Composite materials made of fiber-reinforced plastics (FRPs) used in practice-relevant components are subjected to varying static and cyclic loads during their service life. In general, the loads acting on geometrically complex components generate inhomogeneous stress states, which have different effects on damage initiation and propagation. This contribution focuses on the numerical modeling of the fatigue damage evolution under inhomogeneous stress states using a bending test as an example. Firstly, a Finite-Element (FE) based Fatigue Damage Model (FDM) is extended for predicting the fatigue damage evolution under inhomogeneous stress states. To validate the numerical analysis, a suitable bending device is developed to perform experimental tests. In order to generate a complex and inhomogeneous stress state, the specimens are firmly clamped on both sides. Secondly, experimental investigations and detailed FE simulations of the bending tests are performed at different global stress ratios. Based on the number of load cycles, the deflection evolution of the bending specimens is obtained numerically (employing the FDM) as well as experimentally. Finally, the comparison of simulation results with experiments demonstrates the predictive capability and applicability of the extended FDM as an engineering tool.

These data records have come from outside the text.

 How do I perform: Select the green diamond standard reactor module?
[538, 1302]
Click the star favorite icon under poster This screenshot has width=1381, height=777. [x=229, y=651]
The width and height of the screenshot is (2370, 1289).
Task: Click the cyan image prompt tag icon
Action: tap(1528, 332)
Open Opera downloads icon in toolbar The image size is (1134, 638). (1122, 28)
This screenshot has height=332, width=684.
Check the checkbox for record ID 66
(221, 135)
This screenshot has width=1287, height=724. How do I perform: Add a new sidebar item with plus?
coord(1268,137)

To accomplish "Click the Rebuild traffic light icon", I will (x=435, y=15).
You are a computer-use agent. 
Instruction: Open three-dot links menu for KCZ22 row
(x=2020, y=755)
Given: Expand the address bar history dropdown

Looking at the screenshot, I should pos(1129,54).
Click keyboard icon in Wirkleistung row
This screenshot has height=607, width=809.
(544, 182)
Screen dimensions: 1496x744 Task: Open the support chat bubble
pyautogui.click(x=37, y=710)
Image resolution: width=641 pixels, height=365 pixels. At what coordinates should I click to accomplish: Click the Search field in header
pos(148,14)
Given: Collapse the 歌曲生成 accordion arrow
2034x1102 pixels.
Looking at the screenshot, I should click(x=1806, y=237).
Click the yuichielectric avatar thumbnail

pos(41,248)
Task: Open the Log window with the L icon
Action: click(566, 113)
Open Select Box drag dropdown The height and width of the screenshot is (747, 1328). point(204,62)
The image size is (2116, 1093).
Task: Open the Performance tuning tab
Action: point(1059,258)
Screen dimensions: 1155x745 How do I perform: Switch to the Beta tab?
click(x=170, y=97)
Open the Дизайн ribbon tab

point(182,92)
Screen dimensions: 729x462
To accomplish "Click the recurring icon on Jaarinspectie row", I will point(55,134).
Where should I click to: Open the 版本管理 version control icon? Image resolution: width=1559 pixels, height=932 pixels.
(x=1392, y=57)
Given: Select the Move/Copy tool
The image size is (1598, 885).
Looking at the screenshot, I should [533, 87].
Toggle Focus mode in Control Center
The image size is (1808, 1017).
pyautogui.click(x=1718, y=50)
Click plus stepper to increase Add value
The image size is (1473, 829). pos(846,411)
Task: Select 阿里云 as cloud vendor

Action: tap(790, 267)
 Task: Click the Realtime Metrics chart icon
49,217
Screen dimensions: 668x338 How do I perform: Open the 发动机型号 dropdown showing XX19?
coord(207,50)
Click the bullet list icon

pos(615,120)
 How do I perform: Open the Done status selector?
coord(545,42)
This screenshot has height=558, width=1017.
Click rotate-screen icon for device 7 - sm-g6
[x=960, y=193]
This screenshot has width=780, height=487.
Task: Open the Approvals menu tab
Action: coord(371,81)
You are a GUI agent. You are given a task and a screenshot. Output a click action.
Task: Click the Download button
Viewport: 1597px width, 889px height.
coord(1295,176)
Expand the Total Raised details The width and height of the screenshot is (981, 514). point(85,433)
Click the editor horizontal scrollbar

在与实践相关的组件中使用的由纤维增强塑料（FRP）制成的复合材料在其使用寿命期间会承受各种静载荷和循环载荷。通常，作用在几何形状复杂的零部件上的载荷会产生不均匀的应力状态，这会对损伤的产生和传播产生不同的影响。该贡献集中在以弯曲试验为例的非均匀应力状态下疲劳损伤演化的数值模型。首先，扩展了基于有限元（FE）的疲劳损伤模型（FDM），以预测非均匀应力状态下的疲劳损伤演化。为了验证数值分析，开发了一种合适的弯曲装置来进行实验测试。为了产生复杂且不均匀的应力状态，将样品牢固地夹在两侧。其次，在不同的总应力比下进行了弯曲试验的实验研究和详细的有限元模拟。根据载荷循环的次数，可以通过数值方式（采用FDM）以及通过实验来获得弯曲试样的挠度演化。最后，仿真结果与实验结果的比较证明了扩展FDM作为工程工具的预测能力和适用性。